PSICANÁLISE E CRIAÇÃO

A criação artística - um comentário, apenas*

 

Gildete Lino de Carvalho**

Círculo Psicanalítico da Bahia

RESUMO
A autora tenta dar uma visão histórica do conceito de arte que, ao longo do tempo, vai mudando de estatuto.
Do ponto de vista psicanalítico aborda a concepção de arte como processo e como possibilidade de nomear o inominável. Reconhece que as suas formas são da mesma ordem das formações do inconsciente e que o campo onde a arte se situa é o da sublimação e portanto não passa pelo recalque.

Unitermos: Arte, olhar, sublimação, Outro, gozo, inconsciente, semblante, vazio, eros , tânatos.



A arte não teve sempre o mesmo estatuto, o mesmo conteúdo, a mesma função. E o campo recoberto pelo conceito é extenso – da obra prima ao esboço, o desenho do mestre, o desenho da criança, o canto e o grito, o som e o ruído da dança e a gesticulação, o objeto e o acontecimento. A prática a todo instante desmente qualquer definição.

A primeira concepção de arte é entendida como fazer. Prevaleceu na antigüidade. Sabe-se, no entanto, que nem todo fazer é arte. Com o romantismo, a ênfase recai no sentido do belo. Concebido, não como adequação a um modelo exterior, mas pela coerência das figuras artísticas, com o sentimento que as inspirava e suscitava. No renascimento, a concepção de arte era comprometida com a de visão da realidade – ora da realidade sensível, ora de uma metafísica, superior ou de uma realidade espiritual mais íntima, profunda, emblemática.

Em 1984, Pareyson faz uma aproximação do conceito de arte através da articulação – exprimir, conhecer, fazer.

Nenhuma dúvida há, de que a arte é expressiva, simbólica; enquanto forma é um ser quevive por conta própria e contém tudo o que deve conter. A forma é expressiva, enquanto ser é um dizer. Ela não tem um significado, mas é um significado. Por isso, é também um conhecer, pois ao revelar um sentido das coisas, o faz de modo particular, apontando para uma nova maneira de perceber a realidade. “É um novo olhar que se prolonga no fazer, como o olho do pintor, cujo ver já é um pintar”.

A especialidade do fazer artístico consiste num fazer tal que, enquanto faz inventa o por fazer e o modo de fazer. Invenção e execução caminham paralelamente, simultaneamente e de modo inseparável.

:: Informações fornecidas ::
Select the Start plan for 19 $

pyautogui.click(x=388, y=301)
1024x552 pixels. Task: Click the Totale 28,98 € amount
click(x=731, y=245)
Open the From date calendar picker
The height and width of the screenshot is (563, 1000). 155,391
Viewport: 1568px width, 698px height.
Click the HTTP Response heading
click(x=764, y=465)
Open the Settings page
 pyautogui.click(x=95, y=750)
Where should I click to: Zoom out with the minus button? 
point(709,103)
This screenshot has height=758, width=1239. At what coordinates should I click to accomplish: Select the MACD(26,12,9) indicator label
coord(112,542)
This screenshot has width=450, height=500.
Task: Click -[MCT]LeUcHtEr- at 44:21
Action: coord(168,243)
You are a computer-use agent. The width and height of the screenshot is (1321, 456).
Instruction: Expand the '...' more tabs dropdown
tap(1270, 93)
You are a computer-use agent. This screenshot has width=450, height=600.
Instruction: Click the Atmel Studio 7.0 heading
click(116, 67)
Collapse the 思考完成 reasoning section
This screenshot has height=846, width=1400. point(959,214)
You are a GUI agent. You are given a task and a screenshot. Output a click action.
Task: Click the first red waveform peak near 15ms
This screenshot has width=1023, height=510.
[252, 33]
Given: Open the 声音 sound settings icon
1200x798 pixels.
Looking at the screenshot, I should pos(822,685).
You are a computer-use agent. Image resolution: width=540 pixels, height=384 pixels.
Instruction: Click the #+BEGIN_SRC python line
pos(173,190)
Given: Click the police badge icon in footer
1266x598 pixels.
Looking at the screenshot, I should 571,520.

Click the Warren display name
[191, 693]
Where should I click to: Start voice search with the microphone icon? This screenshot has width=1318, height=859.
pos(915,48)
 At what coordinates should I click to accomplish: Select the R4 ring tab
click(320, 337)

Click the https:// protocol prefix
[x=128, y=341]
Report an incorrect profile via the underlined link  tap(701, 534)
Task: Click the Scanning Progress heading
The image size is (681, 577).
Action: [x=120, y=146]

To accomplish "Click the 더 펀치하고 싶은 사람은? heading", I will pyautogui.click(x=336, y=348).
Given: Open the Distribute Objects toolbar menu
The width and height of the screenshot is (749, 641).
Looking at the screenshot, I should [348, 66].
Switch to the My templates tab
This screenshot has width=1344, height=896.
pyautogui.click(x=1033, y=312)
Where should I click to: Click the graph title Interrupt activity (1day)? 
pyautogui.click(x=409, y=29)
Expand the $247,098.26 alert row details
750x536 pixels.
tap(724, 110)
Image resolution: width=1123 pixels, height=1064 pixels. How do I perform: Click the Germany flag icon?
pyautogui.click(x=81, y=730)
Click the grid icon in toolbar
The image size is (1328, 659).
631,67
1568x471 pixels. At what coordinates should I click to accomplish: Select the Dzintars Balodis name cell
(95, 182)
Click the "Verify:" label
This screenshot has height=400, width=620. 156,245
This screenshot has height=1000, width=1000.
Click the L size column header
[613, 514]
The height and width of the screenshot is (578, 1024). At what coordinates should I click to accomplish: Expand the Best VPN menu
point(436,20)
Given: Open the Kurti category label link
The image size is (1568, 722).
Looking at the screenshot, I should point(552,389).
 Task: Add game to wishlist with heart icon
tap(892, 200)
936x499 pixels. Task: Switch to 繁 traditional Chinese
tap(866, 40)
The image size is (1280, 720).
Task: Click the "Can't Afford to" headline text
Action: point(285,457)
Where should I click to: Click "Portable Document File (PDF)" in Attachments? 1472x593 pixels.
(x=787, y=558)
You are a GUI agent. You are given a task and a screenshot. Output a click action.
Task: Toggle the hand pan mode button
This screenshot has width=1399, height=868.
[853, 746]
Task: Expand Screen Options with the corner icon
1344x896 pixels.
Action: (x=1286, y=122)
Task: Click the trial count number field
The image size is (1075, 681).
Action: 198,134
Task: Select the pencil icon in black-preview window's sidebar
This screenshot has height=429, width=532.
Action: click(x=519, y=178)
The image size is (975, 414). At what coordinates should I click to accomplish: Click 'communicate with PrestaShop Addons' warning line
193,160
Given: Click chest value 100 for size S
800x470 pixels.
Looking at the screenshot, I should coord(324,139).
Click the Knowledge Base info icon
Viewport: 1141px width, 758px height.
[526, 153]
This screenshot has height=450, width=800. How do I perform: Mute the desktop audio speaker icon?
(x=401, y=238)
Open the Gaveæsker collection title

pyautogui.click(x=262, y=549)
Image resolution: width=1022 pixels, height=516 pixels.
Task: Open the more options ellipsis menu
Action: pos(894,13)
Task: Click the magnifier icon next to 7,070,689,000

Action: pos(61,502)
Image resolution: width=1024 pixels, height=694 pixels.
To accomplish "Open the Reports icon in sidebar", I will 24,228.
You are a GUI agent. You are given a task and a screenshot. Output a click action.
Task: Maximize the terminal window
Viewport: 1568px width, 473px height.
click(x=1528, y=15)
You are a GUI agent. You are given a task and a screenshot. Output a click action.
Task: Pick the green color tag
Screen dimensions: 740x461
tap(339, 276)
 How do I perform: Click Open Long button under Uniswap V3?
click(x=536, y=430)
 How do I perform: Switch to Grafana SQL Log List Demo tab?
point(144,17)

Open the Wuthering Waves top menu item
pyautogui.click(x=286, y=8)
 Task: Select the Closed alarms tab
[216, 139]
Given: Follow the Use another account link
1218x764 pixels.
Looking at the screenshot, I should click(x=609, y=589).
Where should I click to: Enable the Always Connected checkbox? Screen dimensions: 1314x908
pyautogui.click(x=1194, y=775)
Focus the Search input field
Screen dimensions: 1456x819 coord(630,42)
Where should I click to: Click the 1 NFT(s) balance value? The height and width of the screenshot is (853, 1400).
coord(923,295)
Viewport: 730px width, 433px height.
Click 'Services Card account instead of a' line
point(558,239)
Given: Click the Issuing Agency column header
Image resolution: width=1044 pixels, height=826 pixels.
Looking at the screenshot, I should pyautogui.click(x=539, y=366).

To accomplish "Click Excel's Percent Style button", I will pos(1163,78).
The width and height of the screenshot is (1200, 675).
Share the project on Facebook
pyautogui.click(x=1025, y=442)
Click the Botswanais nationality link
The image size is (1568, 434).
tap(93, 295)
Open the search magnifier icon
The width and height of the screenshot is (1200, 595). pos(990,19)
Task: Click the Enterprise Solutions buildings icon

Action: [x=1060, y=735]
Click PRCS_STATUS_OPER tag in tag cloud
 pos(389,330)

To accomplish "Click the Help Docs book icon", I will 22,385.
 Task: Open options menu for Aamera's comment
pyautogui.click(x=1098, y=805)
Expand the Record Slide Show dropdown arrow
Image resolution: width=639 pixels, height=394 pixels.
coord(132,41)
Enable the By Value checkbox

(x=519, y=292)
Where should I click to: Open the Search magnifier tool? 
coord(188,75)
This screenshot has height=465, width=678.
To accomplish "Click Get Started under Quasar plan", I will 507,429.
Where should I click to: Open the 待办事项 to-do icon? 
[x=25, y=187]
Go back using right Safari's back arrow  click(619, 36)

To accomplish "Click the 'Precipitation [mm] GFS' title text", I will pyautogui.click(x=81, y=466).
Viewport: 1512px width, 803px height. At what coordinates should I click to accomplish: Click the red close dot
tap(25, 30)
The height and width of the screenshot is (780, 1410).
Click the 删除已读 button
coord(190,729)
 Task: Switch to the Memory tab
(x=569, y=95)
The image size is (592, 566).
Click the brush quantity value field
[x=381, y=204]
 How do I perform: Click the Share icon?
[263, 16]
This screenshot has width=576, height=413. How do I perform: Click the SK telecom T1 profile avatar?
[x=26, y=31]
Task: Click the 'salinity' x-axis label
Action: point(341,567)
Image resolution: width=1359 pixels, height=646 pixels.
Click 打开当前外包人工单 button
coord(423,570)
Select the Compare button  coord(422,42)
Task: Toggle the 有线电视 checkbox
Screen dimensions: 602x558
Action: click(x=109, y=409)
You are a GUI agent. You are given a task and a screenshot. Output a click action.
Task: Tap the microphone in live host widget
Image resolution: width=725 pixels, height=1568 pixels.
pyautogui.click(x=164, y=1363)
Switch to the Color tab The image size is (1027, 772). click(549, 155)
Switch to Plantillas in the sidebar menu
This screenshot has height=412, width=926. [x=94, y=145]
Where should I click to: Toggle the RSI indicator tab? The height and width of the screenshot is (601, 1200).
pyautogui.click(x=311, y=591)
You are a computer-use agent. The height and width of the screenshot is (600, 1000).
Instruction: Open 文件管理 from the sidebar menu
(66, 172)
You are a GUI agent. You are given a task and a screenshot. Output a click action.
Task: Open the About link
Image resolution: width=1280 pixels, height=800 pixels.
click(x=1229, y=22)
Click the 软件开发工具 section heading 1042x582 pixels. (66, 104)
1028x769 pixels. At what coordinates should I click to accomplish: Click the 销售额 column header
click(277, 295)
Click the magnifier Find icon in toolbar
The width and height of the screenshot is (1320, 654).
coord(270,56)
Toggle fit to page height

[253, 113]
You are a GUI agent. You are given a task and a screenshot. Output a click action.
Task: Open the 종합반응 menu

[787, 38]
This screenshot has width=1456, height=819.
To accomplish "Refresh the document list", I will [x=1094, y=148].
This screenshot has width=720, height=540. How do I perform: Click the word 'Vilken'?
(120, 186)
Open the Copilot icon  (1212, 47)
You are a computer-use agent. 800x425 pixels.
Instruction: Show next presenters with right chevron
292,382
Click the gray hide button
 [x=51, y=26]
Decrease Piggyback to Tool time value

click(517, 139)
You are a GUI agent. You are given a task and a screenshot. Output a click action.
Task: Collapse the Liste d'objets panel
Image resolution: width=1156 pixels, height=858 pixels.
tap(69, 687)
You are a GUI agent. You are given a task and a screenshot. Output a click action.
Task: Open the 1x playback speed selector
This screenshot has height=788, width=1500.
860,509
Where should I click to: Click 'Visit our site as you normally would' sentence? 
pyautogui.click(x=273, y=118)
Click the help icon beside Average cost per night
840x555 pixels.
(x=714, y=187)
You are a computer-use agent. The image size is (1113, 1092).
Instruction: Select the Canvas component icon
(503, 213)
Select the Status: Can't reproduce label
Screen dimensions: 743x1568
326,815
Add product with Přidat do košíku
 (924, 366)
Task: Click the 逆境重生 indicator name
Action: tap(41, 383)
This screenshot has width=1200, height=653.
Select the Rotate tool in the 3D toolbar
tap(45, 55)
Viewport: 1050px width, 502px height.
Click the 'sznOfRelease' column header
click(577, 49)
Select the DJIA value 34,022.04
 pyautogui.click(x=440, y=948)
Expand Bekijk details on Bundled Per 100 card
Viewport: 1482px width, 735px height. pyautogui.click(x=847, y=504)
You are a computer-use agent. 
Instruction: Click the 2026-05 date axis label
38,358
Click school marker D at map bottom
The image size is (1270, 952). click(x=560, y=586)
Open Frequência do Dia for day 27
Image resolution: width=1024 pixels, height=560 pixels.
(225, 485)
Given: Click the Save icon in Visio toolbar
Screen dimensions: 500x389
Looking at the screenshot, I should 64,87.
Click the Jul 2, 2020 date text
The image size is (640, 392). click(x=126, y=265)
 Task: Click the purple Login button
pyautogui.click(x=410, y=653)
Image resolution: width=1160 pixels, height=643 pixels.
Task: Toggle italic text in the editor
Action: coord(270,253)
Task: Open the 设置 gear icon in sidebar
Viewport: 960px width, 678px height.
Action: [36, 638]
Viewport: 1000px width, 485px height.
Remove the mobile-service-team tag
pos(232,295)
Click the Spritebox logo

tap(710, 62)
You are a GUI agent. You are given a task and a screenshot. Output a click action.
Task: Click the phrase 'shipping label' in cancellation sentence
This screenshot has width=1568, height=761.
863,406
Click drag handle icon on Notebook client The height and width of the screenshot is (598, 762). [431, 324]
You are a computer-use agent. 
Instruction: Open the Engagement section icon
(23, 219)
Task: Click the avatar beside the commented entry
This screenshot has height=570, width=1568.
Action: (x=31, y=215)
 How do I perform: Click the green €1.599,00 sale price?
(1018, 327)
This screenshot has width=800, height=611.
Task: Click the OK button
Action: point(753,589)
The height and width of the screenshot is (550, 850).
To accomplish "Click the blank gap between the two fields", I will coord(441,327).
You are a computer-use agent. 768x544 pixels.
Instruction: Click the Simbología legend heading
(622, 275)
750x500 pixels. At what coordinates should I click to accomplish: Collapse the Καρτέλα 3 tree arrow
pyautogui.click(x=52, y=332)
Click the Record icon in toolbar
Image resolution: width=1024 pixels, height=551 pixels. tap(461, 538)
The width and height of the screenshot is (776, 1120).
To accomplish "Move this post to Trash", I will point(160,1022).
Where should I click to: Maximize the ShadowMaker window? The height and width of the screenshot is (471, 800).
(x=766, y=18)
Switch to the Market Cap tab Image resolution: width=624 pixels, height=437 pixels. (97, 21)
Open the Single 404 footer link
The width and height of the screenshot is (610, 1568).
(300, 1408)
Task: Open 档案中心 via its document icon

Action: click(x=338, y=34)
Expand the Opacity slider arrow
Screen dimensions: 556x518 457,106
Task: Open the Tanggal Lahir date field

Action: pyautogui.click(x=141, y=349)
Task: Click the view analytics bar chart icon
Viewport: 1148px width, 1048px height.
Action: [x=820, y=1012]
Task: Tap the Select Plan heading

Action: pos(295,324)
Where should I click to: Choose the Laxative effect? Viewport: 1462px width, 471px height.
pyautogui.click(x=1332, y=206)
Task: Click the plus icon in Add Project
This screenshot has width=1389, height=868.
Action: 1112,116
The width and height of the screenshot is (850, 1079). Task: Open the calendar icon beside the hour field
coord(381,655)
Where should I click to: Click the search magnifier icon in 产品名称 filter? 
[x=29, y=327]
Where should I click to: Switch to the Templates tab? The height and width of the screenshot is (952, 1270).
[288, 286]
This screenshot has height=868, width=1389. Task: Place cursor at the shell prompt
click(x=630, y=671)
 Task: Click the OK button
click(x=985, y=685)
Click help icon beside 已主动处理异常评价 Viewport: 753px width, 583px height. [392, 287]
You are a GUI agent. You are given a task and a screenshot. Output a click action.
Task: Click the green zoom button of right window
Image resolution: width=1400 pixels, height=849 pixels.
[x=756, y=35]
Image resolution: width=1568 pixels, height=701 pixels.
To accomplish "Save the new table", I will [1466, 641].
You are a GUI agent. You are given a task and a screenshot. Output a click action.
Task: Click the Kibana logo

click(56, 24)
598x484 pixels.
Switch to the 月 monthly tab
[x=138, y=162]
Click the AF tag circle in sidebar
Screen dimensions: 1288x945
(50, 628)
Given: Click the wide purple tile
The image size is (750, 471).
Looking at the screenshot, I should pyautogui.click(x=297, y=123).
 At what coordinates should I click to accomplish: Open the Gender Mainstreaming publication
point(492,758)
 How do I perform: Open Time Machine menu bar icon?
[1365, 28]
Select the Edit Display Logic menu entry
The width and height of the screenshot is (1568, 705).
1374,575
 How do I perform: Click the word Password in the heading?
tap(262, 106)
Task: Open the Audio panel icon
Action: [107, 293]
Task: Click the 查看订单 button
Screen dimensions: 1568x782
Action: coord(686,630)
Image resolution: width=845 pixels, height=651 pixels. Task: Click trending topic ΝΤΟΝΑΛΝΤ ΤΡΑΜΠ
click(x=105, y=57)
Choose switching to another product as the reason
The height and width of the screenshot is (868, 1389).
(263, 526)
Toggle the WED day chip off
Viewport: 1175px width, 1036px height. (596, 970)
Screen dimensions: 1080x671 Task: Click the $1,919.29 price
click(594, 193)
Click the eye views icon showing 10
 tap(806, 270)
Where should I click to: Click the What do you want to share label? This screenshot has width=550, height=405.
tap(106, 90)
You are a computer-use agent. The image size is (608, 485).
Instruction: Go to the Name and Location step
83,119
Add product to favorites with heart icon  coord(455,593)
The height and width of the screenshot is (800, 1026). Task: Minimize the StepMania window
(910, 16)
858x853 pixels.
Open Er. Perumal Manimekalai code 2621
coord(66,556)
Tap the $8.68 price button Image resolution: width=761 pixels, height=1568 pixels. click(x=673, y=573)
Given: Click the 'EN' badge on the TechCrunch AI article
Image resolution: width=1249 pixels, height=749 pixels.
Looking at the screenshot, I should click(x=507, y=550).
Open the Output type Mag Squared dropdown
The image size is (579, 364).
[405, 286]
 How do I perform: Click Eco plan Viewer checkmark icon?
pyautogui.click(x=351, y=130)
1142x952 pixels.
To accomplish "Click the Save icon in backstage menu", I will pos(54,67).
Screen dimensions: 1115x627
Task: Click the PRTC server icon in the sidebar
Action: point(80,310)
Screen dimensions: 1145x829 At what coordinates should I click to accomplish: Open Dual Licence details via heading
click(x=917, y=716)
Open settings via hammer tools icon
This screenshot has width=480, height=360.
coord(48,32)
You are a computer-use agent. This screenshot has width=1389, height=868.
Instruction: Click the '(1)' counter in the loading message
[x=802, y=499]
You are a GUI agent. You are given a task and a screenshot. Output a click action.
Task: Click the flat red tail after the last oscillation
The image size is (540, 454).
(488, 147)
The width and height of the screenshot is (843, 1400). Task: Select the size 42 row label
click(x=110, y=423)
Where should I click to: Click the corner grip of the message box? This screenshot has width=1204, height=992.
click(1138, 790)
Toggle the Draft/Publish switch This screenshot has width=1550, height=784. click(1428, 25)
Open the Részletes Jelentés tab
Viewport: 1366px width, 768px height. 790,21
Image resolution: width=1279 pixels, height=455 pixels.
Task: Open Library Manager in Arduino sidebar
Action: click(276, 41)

:: Instruções de trabalho ::
[1] De acordo com o texto sobre a criação artística, qual concepção de arte prevaleceu na antiguidade?
[2] Enumere todos os termos da articulação pela qual Pareyson aproxima o conceito de arte, conforme o texto sobre a criação artística.
[3] Dê continuidade ao texto sobre a criação artística a partir da última frase apresentada.

:: Problemas resolvidos ::
[1] A concepção de arte entendida como fazer.

[2] Exprimir, conhecer e fazer.

[3]
Para Merleau Ponty “Os primeiros desenhos das cavernas instauravam como um mundo a pintar ou desenhar”. Quer tratemos do desenho na caverna, quer da pintura contemporânea, o suposto é uma operação reflexiva, que funda a unidade da pintura e que na pintura se amplifica.

Por ser diferente dos outros seres, por seu corpo, o homem se situa numa relação problemática com a própria imagem, relação que o leva a se retocar, a fazer tatuagens, cirurgia plástica etc. tão emvoga em nossos dias. Para o autor, nessa tendência autoplástica, talvez, esteja a raiz vital da própria arte.

Michel Thevoz (1984) comenta: o homem necessita, desde os primórdios, de uma proteção artificial, proteção esta que não é apenas física, mas simbólica. O homem é exposto num duplo sentido: aos perigos e aos olhares. Ele é, com certeza, o único animal que faz de sua pele uma superfície a pintar, na qual se inscreve a sua identidade, que, por exemplo, a tela, epiderme ultra-sensível, através da pintura e de toda a arte irá ampliar.

Berman (1986), pontua a força que ganha a arte em nossos dias, ao quebrar totalmente os seus compromissos com os valores religiosos, éticos ou sociais, para poder expressar uma relação mais profunda e mais originária do homem consigo mesmo e com o mundo. Acresce-se que, a tudo isso, questões se lhe apresentam no momento atual – o olhar e o desejo, o imaginário e o real conferindo-lhe uma função e uma força insubstituíveis.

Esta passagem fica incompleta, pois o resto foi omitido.